▶ _What you should do_:
What follows is a set of records. Repeat them word for word.

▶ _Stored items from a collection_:
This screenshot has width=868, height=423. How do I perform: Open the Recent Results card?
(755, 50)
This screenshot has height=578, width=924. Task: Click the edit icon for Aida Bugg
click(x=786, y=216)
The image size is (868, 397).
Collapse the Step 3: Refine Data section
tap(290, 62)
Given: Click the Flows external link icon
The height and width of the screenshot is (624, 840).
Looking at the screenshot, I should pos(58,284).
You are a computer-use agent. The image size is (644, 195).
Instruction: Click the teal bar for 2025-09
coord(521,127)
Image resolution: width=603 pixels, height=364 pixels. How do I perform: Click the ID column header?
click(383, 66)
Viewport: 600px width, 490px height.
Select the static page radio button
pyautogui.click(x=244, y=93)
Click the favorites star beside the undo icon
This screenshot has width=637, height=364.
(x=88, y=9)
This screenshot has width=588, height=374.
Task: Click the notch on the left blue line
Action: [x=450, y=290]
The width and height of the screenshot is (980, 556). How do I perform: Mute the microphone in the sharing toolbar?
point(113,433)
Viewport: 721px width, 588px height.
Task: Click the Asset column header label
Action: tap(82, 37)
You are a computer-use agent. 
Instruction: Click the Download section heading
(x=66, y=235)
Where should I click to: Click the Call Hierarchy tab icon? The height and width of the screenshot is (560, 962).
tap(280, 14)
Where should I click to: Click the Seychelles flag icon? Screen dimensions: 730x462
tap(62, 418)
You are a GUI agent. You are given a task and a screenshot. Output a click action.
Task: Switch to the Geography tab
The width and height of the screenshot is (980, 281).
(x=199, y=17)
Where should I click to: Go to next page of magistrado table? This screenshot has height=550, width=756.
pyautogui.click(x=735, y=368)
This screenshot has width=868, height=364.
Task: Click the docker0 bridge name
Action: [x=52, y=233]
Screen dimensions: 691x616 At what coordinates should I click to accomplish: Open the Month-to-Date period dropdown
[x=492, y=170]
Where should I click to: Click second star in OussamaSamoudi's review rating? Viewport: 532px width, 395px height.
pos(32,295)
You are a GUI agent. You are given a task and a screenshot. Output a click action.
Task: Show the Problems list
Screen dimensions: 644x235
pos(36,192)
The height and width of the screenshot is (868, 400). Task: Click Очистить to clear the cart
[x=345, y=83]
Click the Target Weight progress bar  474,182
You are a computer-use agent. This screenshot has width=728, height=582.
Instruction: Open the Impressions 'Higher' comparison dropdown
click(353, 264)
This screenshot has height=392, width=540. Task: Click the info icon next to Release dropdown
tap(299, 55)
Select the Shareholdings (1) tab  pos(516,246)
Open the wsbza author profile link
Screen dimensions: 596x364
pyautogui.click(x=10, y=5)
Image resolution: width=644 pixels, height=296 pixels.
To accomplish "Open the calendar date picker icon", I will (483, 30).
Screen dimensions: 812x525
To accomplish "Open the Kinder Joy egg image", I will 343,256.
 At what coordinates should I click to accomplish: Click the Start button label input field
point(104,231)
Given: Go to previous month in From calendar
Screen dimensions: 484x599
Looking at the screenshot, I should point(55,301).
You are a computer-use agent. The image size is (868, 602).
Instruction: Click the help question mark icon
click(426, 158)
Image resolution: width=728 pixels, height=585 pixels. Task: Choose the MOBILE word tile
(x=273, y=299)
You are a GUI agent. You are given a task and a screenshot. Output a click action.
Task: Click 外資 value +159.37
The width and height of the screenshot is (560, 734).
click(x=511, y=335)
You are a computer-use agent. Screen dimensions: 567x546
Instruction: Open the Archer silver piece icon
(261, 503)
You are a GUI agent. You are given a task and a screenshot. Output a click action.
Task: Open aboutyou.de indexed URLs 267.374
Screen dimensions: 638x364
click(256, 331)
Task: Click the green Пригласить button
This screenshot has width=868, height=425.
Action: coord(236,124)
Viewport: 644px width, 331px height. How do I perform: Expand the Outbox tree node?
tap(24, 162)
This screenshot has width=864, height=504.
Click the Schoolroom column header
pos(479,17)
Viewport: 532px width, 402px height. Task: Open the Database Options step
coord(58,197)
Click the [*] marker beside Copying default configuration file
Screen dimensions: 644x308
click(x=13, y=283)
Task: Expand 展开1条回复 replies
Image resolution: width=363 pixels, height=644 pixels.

▶ _Output of the task_:
This screenshot has width=868, height=423. How do I perform: Open the Recent Results card?
(755, 50)
This screenshot has height=578, width=924. Task: Click the edit icon for Aida Bugg
click(x=786, y=216)
The image size is (868, 397).
Collapse the Step 3: Refine Data section
tap(290, 62)
Given: Click the Flows external link icon
The height and width of the screenshot is (624, 840).
Looking at the screenshot, I should pos(58,284).
You are a computer-use agent. The image size is (644, 195).
Instruction: Click the teal bar for 2025-09
coord(521,127)
Image resolution: width=603 pixels, height=364 pixels. How do I perform: Click the ID column header?
click(383, 66)
Viewport: 600px width, 490px height.
Select the static page radio button
pyautogui.click(x=244, y=93)
Click the favorites star beside the undo icon
This screenshot has width=637, height=364.
(x=88, y=9)
This screenshot has width=588, height=374.
Task: Click the notch on the left blue line
Action: [x=450, y=290]
The width and height of the screenshot is (980, 556). How do I perform: Mute the microphone in the sharing toolbar?
point(113,433)
Viewport: 721px width, 588px height.
Task: Click the Asset column header label
Action: tap(82, 37)
You are a computer-use agent. 
Instruction: Click the Download section heading
(x=66, y=235)
Where should I click to: Click the Call Hierarchy tab icon? The height and width of the screenshot is (560, 962).
tap(280, 14)
Where should I click to: Click the Seychelles flag icon? Screen dimensions: 730x462
tap(62, 418)
You are a GUI agent. You are given a task and a screenshot. Output a click action.
Task: Switch to the Geography tab
The width and height of the screenshot is (980, 281).
(x=199, y=17)
Where should I click to: Go to next page of magistrado table? This screenshot has height=550, width=756.
pyautogui.click(x=735, y=368)
This screenshot has width=868, height=364.
Task: Click the docker0 bridge name
Action: [x=52, y=233]
Screen dimensions: 691x616 At what coordinates should I click to accomplish: Open the Month-to-Date period dropdown
[x=492, y=170]
Where should I click to: Click second star in OussamaSamoudi's review rating? Viewport: 532px width, 395px height.
pos(32,295)
You are a GUI agent. You are given a task and a screenshot. Output a click action.
Task: Show the Problems list
Screen dimensions: 644x235
pos(36,192)
The height and width of the screenshot is (868, 400). Task: Click Очистить to clear the cart
[x=345, y=83]
Click the Target Weight progress bar  474,182
You are a computer-use agent. This screenshot has width=728, height=582.
Instruction: Open the Impressions 'Higher' comparison dropdown
click(353, 264)
This screenshot has height=392, width=540. Task: Click the info icon next to Release dropdown
tap(299, 55)
Select the Shareholdings (1) tab  pos(516,246)
Open the wsbza author profile link
Screen dimensions: 596x364
pyautogui.click(x=10, y=5)
Image resolution: width=644 pixels, height=296 pixels.
To accomplish "Open the calendar date picker icon", I will (483, 30).
Screen dimensions: 812x525
To accomplish "Open the Kinder Joy egg image", I will 343,256.
 At what coordinates should I click to accomplish: Click the Start button label input field
point(104,231)
Given: Go to previous month in From calendar
Screen dimensions: 484x599
Looking at the screenshot, I should point(55,301).
You are a computer-use agent. The image size is (868, 602).
Instruction: Click the help question mark icon
click(426, 158)
Image resolution: width=728 pixels, height=585 pixels. Task: Choose the MOBILE word tile
(x=273, y=299)
You are a GUI agent. You are given a task and a screenshot. Output a click action.
Task: Click 外資 value +159.37
The width and height of the screenshot is (560, 734).
click(x=511, y=335)
You are a computer-use agent. Screen dimensions: 567x546
Instruction: Open the Archer silver piece icon
(261, 503)
You are a GUI agent. You are given a task and a screenshot. Output a click action.
Task: Open aboutyou.de indexed URLs 267.374
Screen dimensions: 638x364
click(256, 331)
Task: Click the green Пригласить button
This screenshot has width=868, height=425.
Action: coord(236,124)
Viewport: 644px width, 331px height. How do I perform: Expand the Outbox tree node?
tap(24, 162)
This screenshot has width=864, height=504.
Click the Schoolroom column header
pos(479,17)
Viewport: 532px width, 402px height. Task: Open the Database Options step
coord(58,197)
Click the [*] marker beside Copying default configuration file
Screen dimensions: 644x308
click(x=13, y=283)
Task: Expand 展开1条回复 replies
Image resolution: width=363 pixels, height=644 pixels.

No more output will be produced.